As an example, let's say I'm building a blog that will be contributed to by a number of authors, and each other has posts, and each post has tags. So I could potentially set up something like this:

class Author(db.Model): 
  owner = db.UserProperty()

class Post(db.Model): 
  owner = db.ReferenceProperty(Author, 
    collection_name='posts') 
  tags = db.StringListProperty() 

As I understand this will create an entity group based on the Author parent. Does this cause inefficiency if I mostly need to query for Posts by tags which I expect to cut across multiple Authors?

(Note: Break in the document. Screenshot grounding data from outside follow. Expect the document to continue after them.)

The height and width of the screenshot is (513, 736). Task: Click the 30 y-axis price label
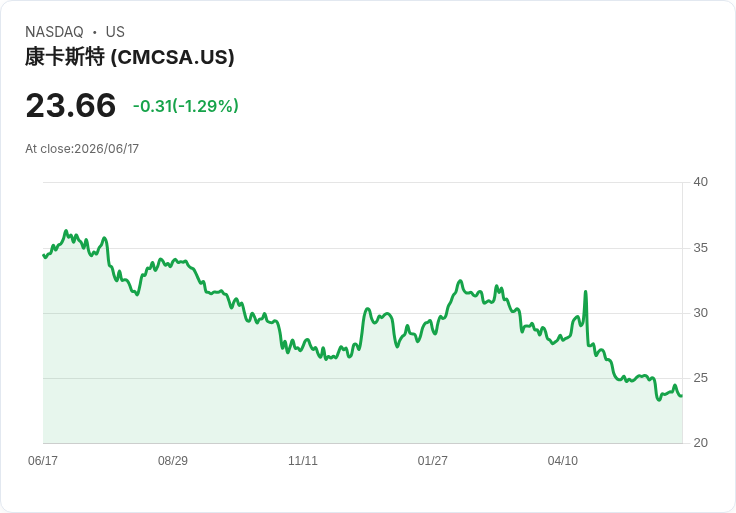click(x=700, y=313)

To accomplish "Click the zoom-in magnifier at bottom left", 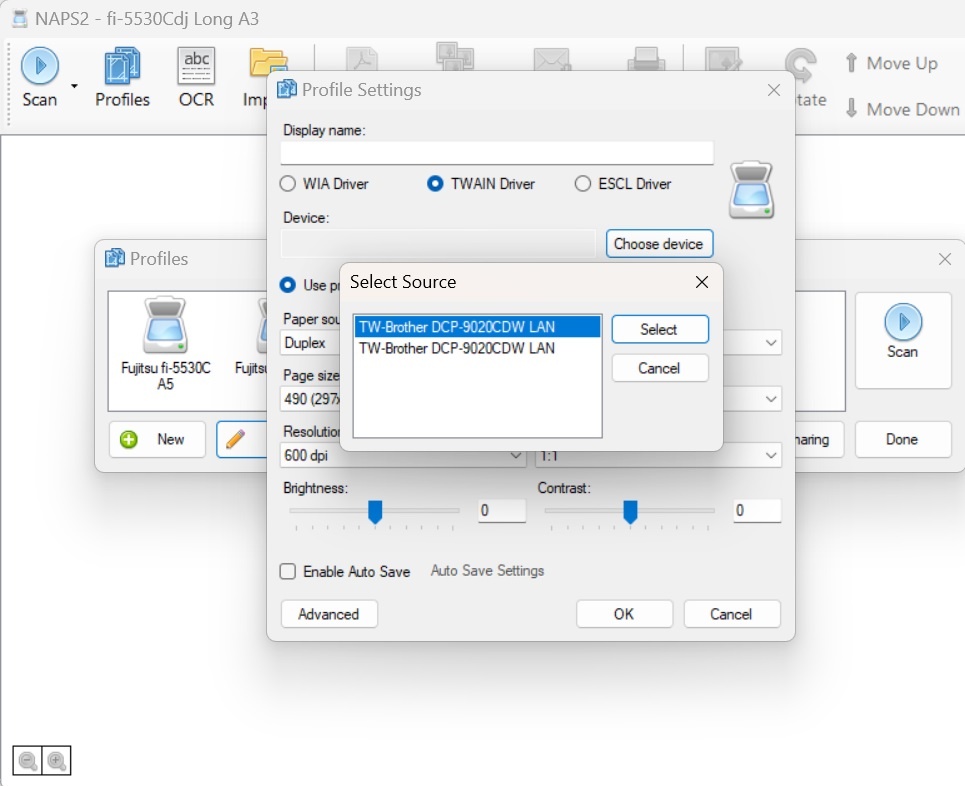I will tap(57, 761).
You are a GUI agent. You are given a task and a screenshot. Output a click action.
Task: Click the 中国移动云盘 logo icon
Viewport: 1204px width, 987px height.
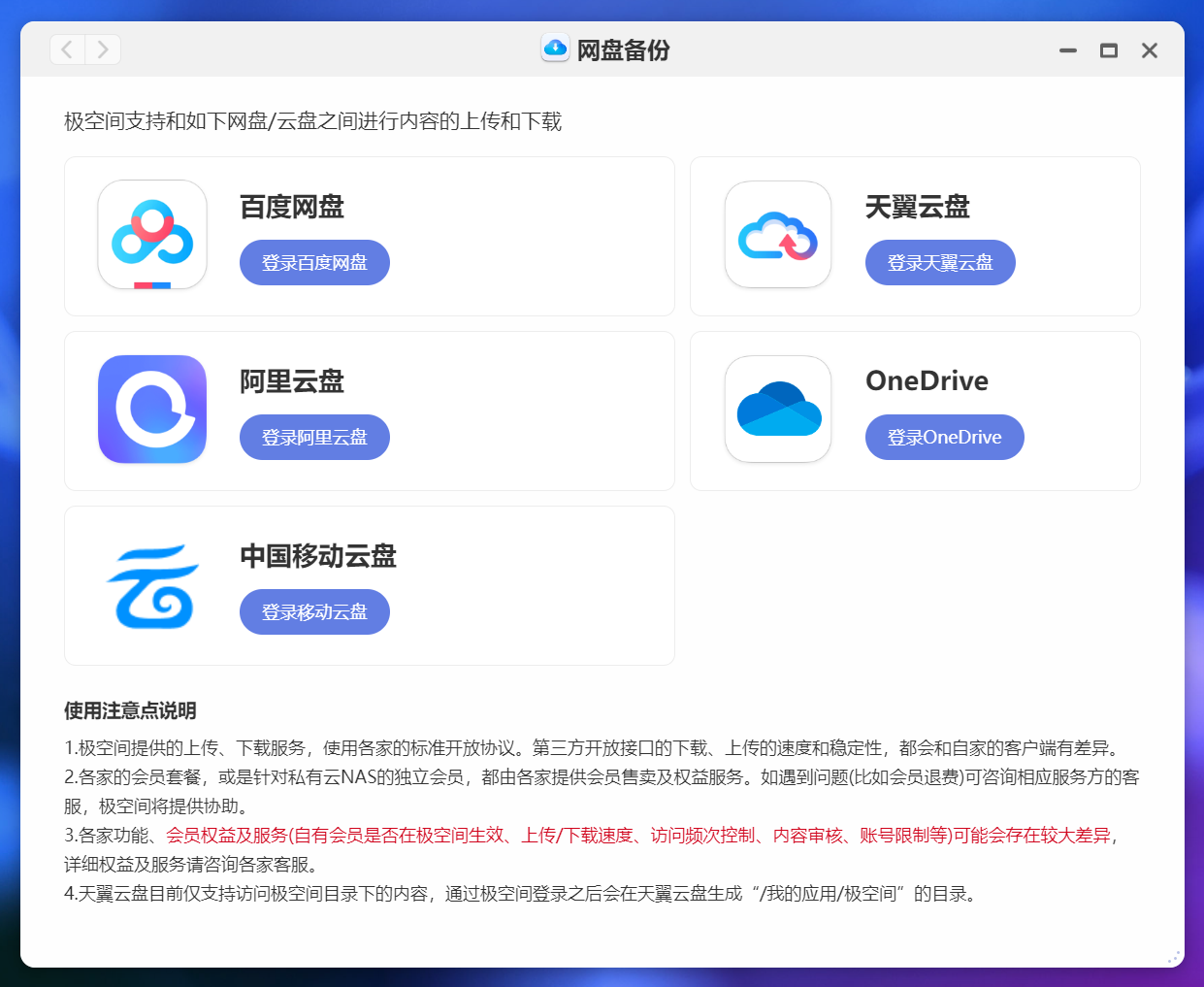[x=152, y=583]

I understand doing a query on list properties can be inefficient. Let's say each post has about 3 tags on average, but could go all the way up to 7. And I expect my collection of possible tags to be in the low hundreds. Is there any benefit to altering that model to something like this?

class Author(db.Model): 
  owner = db.UserProperty()

class Post(db.Model): 
  owner = db.ReferenceProperty(Author, 
    collection_name='posts') 
  tags = db.ListProperty(db.Key)

class Tag(db.Model): 
  name = db.StringProperty() 

Or would I be better off doing something like this?

class Author(db.Model): 
  owner = db.UserProperty()

class Post(db.Model): 
  owner = db.ReferenceProperty(Author, 
    collection_name='posts')

class Tag(db.Model): 
  name = db.StringProperty() 

class PostTag(db.Model): 
  post = db.ReferenceProperty(Post, 
    collection_name='posts') 
  tag = db.ReferenceProperty(Tag, 
    collection_name='tags') 

And last question... what if my most common use case will be querying for posts by multiple tags. E.g., "find all posts with tags in {'apples', 'oranges', 'cucumbers', 'bicycles'}" Is one of these approaches more appropriate for a query that looks for posts that have any of a collection of tags?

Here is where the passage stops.